Instead of talking about golf, Kuchar, long a fan favorite, had to address his payment to David ‘El Tucan’ Ortiz, who was a fill-in caddie for Kuchar when he won the Mayakoba Golf Classic and its $1.3 million first prize last year.

Kuchar originally paid Ortiz $5,000 for his week’s work – a deal the two agreed upon. But when news broke of the sum – which accounted for less than 0.4 percent of Kuchar’s winnings, far below the standard 10 percent ($130,000) regular Tour caddies receive when their boss wins – Kuchar came under intense criticism.

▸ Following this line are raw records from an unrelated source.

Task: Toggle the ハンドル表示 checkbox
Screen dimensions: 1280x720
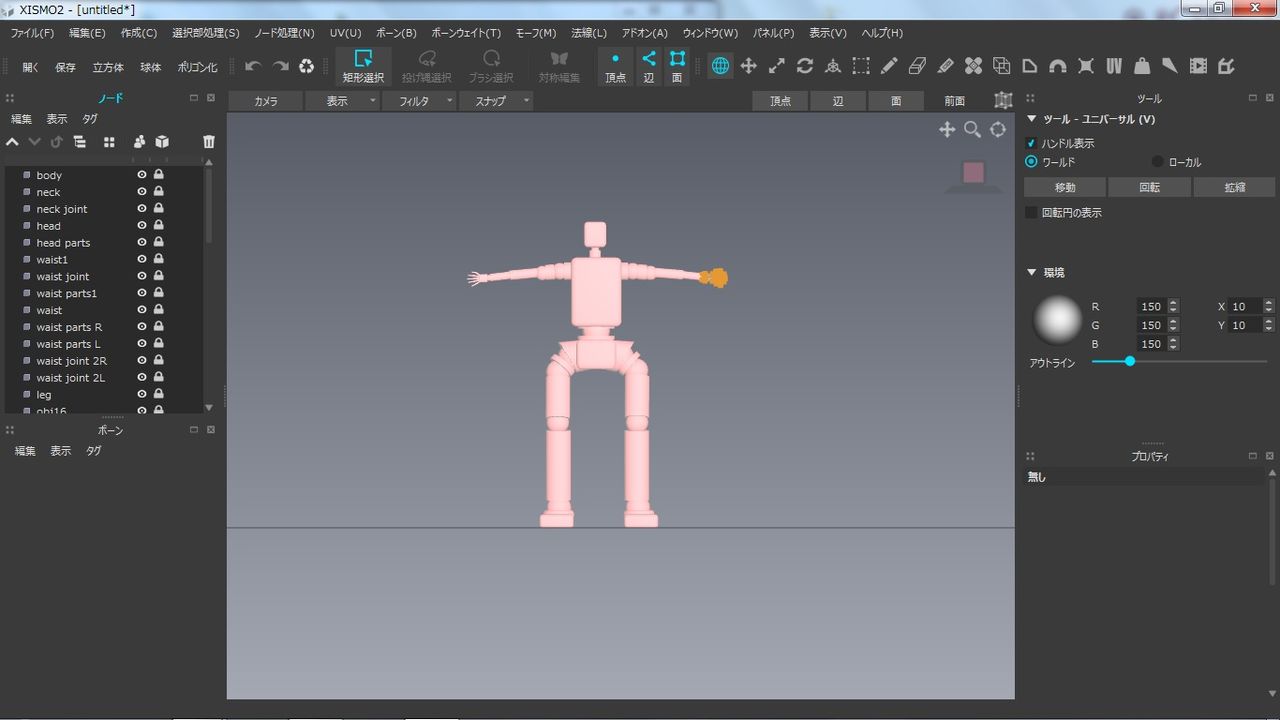Action: point(1031,143)
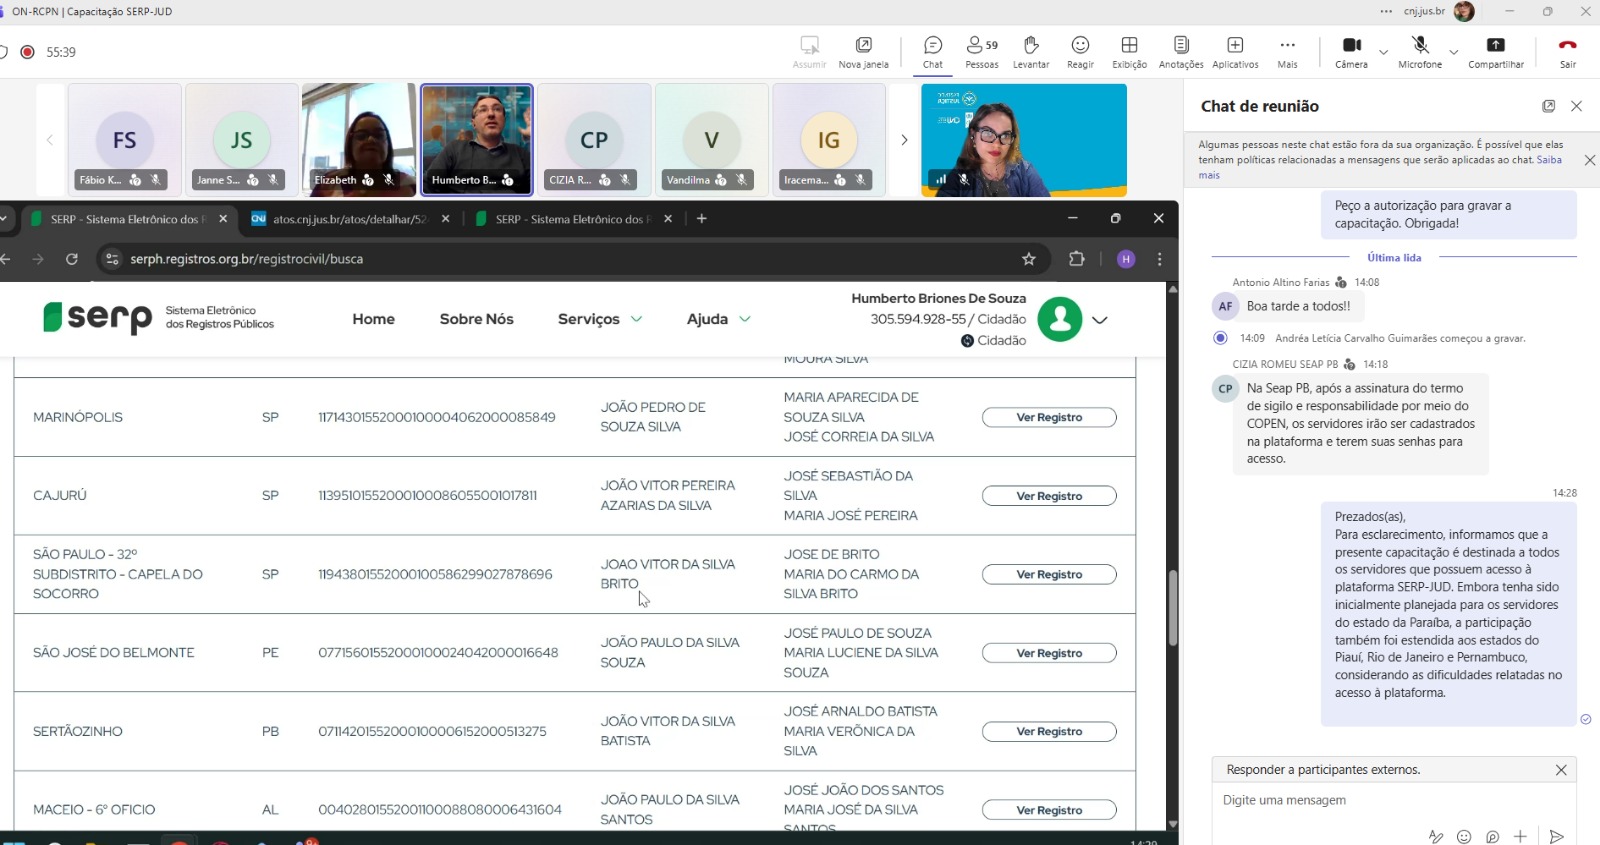Image resolution: width=1600 pixels, height=845 pixels.
Task: Open camera options dropdown arrow
Action: (1383, 52)
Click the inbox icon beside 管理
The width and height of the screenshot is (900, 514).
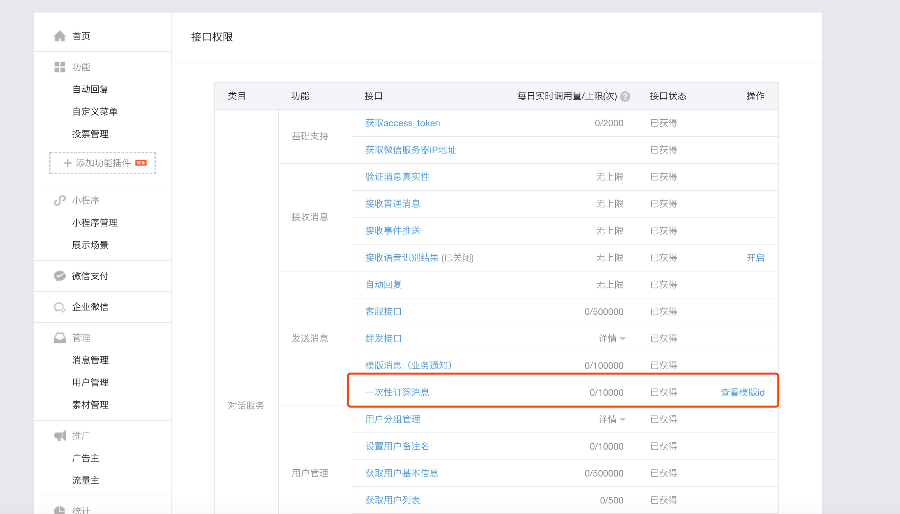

At first, Kuchar defended his payment, which led to more criticism that he was out of touch, cheap and insensitive. Then he doubled down, and as some said on social media, he kept putting his own feet in his mouth. Fans at Riviera hurled biting remarks at Kuchar throughout his four rounds.

Upon reflection – he said he cringed when he read the words of his defense – Kuchar had a change of heart.

“Listen, I was stubborn, hard-headed,” Kuchar said last week. “In my mind, I had it as ‘a deal is a deal.’ But after I won the tournament, a deal wasn’t a deal. Any transaction, all parties should come out feeling like they’ve won, and certainly in David’s case he did not feel like he won in that situation.

“I need to make it right. It’s as simple as that.”

Kuchar sent an additional $45,000 to Ortiz and made a charitable contribution to the Mayakoba Golf Classic.

In his first two rounds in the Mexico Championship, Kuchar hasn’t heard one insult from anyone in the gallery. The familiar “Kooch,” shouts were loud and clear. After the second round, Kuchar gladly spoke to the four birdies he made to start the round, his fondness for the tree-lined golf course, his success in driving the ball well.

What he really didn’t want to do is rehash last week.

“I don’t know if I would say that,” Kuchar responded when asked if playing well this week was helping him put last week behind him. “I like to play well every week kind of regardless, but it is nice. It is nice to have a good showing, it is nice to kind of be back in the hunt again.

“Listen, golf is so much more fun when you have a chance to win, and it’s been a lot of fun this week just playing some good golf. Having a chance with 36 holes to play is a good place to be.”